Ayant déjà prouvé qu'il était payant de mélanger sans vergogne le film noir et la comédie avec Le monocle noir, dans lequel il avait introduit en contrebande un certain nombre d'éléments perturbateurs avec tact, afin de miner le film de l'intérieur, Lautner est en quelque sorte passé à la vitesse supérieure avec ce nouveau film, son huitième long métrage. Le "Monocle" est déjà revenu dans un deuxième film, mais il est encore soumis à une production tatillonne qui croit qu'il est impératif que le public puisse encore suivre le film comme si c'était sérieux... Mais Albert Simonin, auteur adapté et adaptateur, puisqu'il est le scénariste de ces Tontons, et Michel Audiard responsable des dialogues, sont sur une mission autrement plus directe: une comédie, qui ne fera que très vaguement semblant d'être un film noir, mais le fera bien.

L'intrigue est essentiellement un cas de règlements de compte liés à des "droits" de succession dans l'affaire florissante d'un parrain du milieu Parisien, et la "crise du personnel" qu'elle enclenche. Chaque acteur a été choisi, finalement, avec soin, pour "incarner" sans aucune réserve un personnage clé du genre, mais cette fois tous le savent: ce sera une parodie. Une parodie, d'ailleurs, qui prend son temps, car si le verbe fleuri de Michel Audiard est présent dès le début, on pourrait presque croire, durant les vingt premières minutes, assister à un film de gangsters classiques... Et Ventura, Blier, Blanche, Venantini et les autres maintiennent l'illusion assez longtemps.

Mais l'esprit frondeur de la comédie s'installe et s'infuse tant et si bien que le film semble succomber sous les coups de boutoirs de cette insolence caractérisée. Cette approche subtile, qui fait défaut au film suivant du trio Lautner-Ventura-Audiard (Les Barbouzes) est sans doute l'une des clés de son succès: on a ainsi un semblant d'intrigue qui fonctionne, et permet à Lautner d'installer sa "petite vie des truands" à travers leurs attitudes (le patron face aux employés, la vie d'un truand n'a rien de démocratique), leurs habitudes (le truand se couche tard et se lève tard, quand il se lève), et surtout leur langage.

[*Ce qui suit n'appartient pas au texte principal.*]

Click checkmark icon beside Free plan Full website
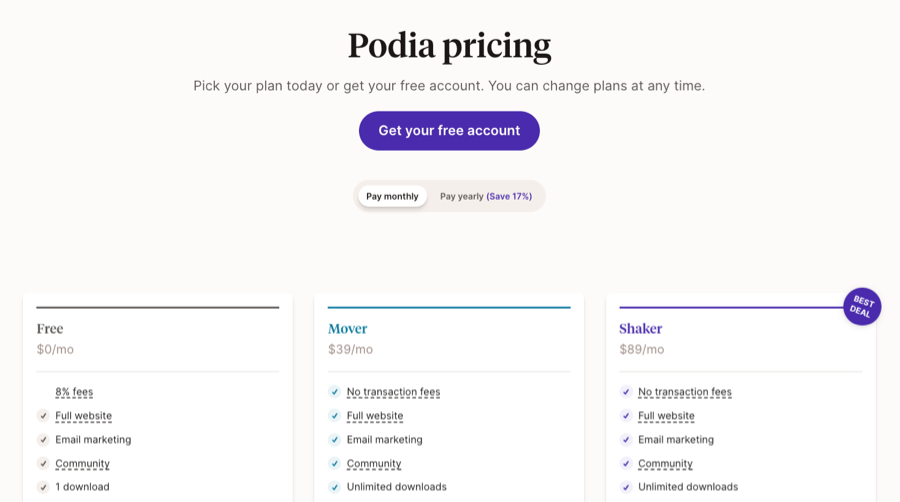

Oui, car le film a des dialogues, bien sûr, c'est même à ça qu'on le reconnaît. Et ils sont savoureux, d'ailleurs... Mais d'abord et avant tout ces Tontons flingueurs, c'est un film et un film c'est de l'image: avec le complice Maurice Fellous, Lautner s'est amusé une fois de plus à prendre les codes du film noir et les appliquer à la lettre, et à parfaire un style fait de la froideur des faits, de collages inattendus (la visite du président Delafoy, sourd comme un pot, pendant qu'autour, ça défouraille à tous les vents), de running gags (les bourre-pifs que se prend Blier), et d'une musique de Michel Magne dont le motif unique a probablement été écrit en 12 secondes, mais est ensuite décliné  de toutes les façons possibles...

Voilà qui fait un divertissement solide, qui a eu un grand succès et fini de forger la carrière de son metteur en scène; celui-ci a fait littéralement des dizaines d'autres films, dont certains sont bien meilleurs encore... Mais de là à faire comme feu Henry Chapier (oui, le grand homme nous a quitté, eh bien, hier) qui fustigeait ce film qui rencontrait un grand succès public, d'un cinglant "vous pavoisez haut... mais vous visez bas". Ce qui est petit, mais on comprend bien ce qui gênait avec Les Tontons Flingueurs: le cinéma, ça pouvait être du style, un style effronté, et qui plus est qui ne gênait pas le public... Une révolution à laquelle la Vouvelle Nague n'était sans doute pas prête.

Mais je ne veux pas non plus affubler Les Tontons Flingueurs d'une trop grande influence, ni de ces intentions ronflantes, car Lautner l'a toujours dit: si on le laissait faire un film en déconnant un peu, et en le laissant concocter ça et là une scène visuellement forte, il était content. Si en plus, le public se dérangeait...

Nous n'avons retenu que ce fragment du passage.